FlashMobOfOne@beehaw.org 7 months ago
Also an excellent method.
TauriWarrior@aussie.zone 7 months ago
Opened up DND Beyond to check since i remember rolling it before and its there, its between D8 and D10, the picture even shows 2 dice
FlashMobOfOne@beehaw.org 7 months ago
That’s helpful. Thank you.
Urist@lemmy.ml 7 months ago
Roll two d10, once for each digit, and profit?
Matty_r@programming.dev 7 months ago
I guess you’d need 10 to represent 0, and if you got 2x 10 that would be 100?
Cube6392@beehaw.org 7 months ago
But why use Chatgpt for that? Why not a duck duck go action? I just don’t understand why we’re asking a LLM whose goal is consistency, not randomness, to do random
DarkFox@pawb.social 7 months ago
Which model?
When I tried on ChatGPT 4, it wrote a short python script and executed it to get a random integer.
import random # Pick a random number between 1 and 100 random_number = random.randint(1, 100) random_number
TonyTonyChopper@mander.xyz 7 months ago
does the neural network actually run scripts or is it pretending
amju_wolf@pawb.social 7 months ago
It generates code and then you can use a call to some runtime execution API to run that code, completely separate from the neural network.
Umbrias@beehaw.org 7 months ago
That’s not answering the question though.

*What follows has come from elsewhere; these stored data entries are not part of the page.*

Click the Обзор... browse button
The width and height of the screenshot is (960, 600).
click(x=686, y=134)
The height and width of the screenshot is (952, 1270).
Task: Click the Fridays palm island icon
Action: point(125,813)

“Pick a number between 1 and 100” doesn’t mean “grab two d10” or write a script.
xyguy@startrek.website 7 months ago
Only 1000 times? It’s interesting that there’s such a bias there but it’s a computer. Ask it 100,000 times and make sure it’s not a fluke.
Wirlocke@lemmy.blahaj.zone 7 months ago
I’m curious, is there actually so many 42’s in the system (more than 69 sounds unlikely).
What if the LLM is getting tripped up because 42 is always referred to as the answer to “the Ultimate Question of Life, the Universe, and Everything”.
So you ask it a question like give a number between 1-100, it answers 42 because that’s the answer to “Everything”, according to it’s training data.
Something similar happened to Gemini. Google discouraged Gemini from giving unsafe advice because it’s unethical. Then Gemini refused to answer questions about C++ because it’s considered “unsafe” (referring to memory management). But Gemini thinks C++ is “unsafe” (the normal meaning), therefore it’s unethical. It’s like those jailbreak tricks but from its own training set.
Corgana@startrek.website 7 months ago
I’m curious, is there actually so many 42’s in the system?
Sort of, it’s not actually picking a random number. It does not know what “random” means. It is analyzing the number of times the question “pick a random number” was asked and what the most common responses to that question looked like.
Glasgow@lemmy.ml 7 months ago
I certainly hope that’s what happening or maybe it is actually the answer.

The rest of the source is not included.